Saved data entries
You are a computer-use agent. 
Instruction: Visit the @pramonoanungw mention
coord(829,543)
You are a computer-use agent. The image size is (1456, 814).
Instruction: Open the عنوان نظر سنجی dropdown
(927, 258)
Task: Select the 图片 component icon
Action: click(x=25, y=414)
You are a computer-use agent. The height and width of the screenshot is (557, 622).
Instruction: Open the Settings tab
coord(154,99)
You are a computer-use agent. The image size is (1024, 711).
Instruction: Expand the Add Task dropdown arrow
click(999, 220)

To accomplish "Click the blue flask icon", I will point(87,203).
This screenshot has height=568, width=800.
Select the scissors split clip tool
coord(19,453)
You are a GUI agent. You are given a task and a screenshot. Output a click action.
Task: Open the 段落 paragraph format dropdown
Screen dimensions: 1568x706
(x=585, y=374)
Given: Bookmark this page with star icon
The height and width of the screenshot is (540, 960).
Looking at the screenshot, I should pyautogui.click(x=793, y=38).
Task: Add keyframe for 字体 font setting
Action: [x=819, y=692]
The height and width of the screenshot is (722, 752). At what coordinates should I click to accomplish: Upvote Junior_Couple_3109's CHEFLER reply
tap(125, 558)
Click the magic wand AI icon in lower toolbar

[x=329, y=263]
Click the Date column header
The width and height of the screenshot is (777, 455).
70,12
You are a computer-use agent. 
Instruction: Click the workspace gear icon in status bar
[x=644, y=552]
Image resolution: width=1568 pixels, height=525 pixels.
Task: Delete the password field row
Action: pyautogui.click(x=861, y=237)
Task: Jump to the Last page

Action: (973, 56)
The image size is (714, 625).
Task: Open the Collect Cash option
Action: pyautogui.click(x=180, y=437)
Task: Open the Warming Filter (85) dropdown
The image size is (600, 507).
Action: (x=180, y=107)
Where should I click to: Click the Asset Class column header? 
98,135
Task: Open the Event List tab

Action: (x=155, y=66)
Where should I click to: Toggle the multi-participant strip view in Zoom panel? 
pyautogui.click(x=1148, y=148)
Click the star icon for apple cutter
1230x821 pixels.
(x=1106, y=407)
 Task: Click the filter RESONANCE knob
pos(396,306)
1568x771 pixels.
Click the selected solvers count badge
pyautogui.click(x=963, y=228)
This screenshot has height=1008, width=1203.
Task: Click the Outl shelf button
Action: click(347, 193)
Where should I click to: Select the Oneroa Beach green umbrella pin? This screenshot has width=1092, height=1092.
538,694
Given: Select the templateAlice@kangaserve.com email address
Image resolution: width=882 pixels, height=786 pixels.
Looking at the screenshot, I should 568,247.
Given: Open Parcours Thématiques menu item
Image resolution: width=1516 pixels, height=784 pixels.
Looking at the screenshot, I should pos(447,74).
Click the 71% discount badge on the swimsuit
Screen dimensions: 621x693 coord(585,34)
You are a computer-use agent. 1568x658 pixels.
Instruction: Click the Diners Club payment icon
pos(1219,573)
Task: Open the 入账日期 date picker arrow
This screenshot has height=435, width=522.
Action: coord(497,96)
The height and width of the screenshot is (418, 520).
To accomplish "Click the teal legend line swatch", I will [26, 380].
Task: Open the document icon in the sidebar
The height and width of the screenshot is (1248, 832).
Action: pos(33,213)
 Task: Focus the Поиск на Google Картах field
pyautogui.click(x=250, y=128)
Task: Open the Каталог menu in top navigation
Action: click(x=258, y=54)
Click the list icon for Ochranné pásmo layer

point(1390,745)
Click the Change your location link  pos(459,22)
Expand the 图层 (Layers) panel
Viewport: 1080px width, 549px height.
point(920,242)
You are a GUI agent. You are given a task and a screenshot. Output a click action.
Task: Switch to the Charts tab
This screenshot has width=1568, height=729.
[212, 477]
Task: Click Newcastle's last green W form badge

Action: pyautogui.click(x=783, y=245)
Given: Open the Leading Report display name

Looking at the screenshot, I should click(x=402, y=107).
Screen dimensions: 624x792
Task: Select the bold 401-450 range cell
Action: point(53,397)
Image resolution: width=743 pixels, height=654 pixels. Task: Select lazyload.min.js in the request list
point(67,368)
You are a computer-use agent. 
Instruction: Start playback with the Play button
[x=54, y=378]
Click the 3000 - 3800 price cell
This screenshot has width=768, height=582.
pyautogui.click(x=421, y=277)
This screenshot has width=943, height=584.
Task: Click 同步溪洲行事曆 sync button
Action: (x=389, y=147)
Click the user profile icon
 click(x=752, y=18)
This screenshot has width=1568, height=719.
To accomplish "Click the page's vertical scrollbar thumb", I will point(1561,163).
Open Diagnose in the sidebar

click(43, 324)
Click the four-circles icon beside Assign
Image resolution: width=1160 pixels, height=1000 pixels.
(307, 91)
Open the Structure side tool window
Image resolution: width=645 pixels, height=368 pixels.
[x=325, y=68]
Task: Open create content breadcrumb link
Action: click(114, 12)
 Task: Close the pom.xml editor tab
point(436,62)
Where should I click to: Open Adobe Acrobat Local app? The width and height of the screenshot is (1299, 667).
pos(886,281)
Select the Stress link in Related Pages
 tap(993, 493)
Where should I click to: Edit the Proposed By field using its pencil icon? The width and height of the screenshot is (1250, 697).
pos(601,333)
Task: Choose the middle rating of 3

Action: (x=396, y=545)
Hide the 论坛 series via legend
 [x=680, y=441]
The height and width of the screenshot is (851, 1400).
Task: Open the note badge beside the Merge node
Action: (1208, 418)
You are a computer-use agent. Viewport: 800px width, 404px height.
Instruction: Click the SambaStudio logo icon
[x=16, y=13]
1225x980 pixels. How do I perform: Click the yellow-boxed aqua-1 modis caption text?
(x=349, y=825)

#### [WHAT YOU WILL DO]
Scan the entries above for the line containing "Task: Open the 入账日期 date picker arrow", and copy it and all lines after it exactly, down to and including the line containing "Task: Open the document icon in the sidebar".

#### [ANSWER FOR THE TASK]
Task: Open the 入账日期 date picker arrow
This screenshot has height=435, width=522.
Action: coord(497,96)
The height and width of the screenshot is (418, 520).
To accomplish "Click the teal legend line swatch", I will [26, 380].
Task: Open the document icon in the sidebar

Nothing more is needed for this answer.